Studio album by Amon Amarth
- Released: 25 June 2013
- Studio: Backstage Productions, Derbyshire, England
- Genre: Melodic death metal
- Length: 47:52
- Label: Metal Blade
- Producer: Andy Sneap

Amon Amarth chronology
| Surtur Rising (2011) | Deceiver of the Gods (2013) | Jomsviking (2016) |

= Deceiver of the Gods =

Deceiver of the Gods is the ninth studio album by Swedish melodic death metal band Amon Amarth. It was released in Sweden and Finland on 19 June 2013, and in the US on 25 June 2013 through Metal Blade Records.

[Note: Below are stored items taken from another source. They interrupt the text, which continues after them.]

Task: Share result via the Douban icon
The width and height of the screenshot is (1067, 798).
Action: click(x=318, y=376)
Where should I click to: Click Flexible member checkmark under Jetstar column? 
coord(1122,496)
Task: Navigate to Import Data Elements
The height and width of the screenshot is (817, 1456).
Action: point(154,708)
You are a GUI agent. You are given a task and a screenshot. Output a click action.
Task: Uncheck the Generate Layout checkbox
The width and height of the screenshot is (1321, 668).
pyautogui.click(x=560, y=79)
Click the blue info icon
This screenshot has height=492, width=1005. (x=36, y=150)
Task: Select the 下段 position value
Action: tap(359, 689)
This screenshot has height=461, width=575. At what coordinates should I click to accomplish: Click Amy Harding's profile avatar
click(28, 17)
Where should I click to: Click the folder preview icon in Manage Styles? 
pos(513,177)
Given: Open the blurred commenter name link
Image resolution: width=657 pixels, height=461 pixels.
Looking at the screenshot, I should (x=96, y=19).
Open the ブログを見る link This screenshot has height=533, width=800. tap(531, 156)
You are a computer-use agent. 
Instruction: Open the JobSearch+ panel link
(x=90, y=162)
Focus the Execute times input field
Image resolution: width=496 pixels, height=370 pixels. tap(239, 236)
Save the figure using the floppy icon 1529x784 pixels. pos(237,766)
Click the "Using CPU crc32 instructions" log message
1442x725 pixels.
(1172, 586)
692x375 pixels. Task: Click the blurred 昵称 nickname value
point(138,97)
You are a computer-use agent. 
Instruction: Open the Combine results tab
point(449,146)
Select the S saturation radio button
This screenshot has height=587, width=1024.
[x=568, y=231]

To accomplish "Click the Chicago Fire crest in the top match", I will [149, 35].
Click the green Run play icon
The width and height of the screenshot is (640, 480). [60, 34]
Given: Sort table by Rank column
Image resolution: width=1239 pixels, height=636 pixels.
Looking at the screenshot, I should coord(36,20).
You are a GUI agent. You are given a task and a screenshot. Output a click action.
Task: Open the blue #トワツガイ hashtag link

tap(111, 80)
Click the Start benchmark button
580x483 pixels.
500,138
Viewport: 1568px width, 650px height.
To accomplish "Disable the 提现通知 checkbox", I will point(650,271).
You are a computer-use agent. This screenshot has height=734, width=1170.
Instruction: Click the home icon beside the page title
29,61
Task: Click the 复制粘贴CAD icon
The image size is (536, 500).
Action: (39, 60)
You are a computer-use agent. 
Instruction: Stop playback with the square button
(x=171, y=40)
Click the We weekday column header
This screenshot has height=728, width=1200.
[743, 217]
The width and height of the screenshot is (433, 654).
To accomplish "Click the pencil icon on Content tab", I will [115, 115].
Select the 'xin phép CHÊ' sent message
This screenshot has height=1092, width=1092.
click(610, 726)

Former Candlemass singer Messiah Marcolin makes a guest appearance on the track "Hel".

The title of the album and its artwork were revealed on 12 April 2013, and the title song was released on the band's homepage a day later, available for streaming or as a free download. A video for the song was released in September 2014.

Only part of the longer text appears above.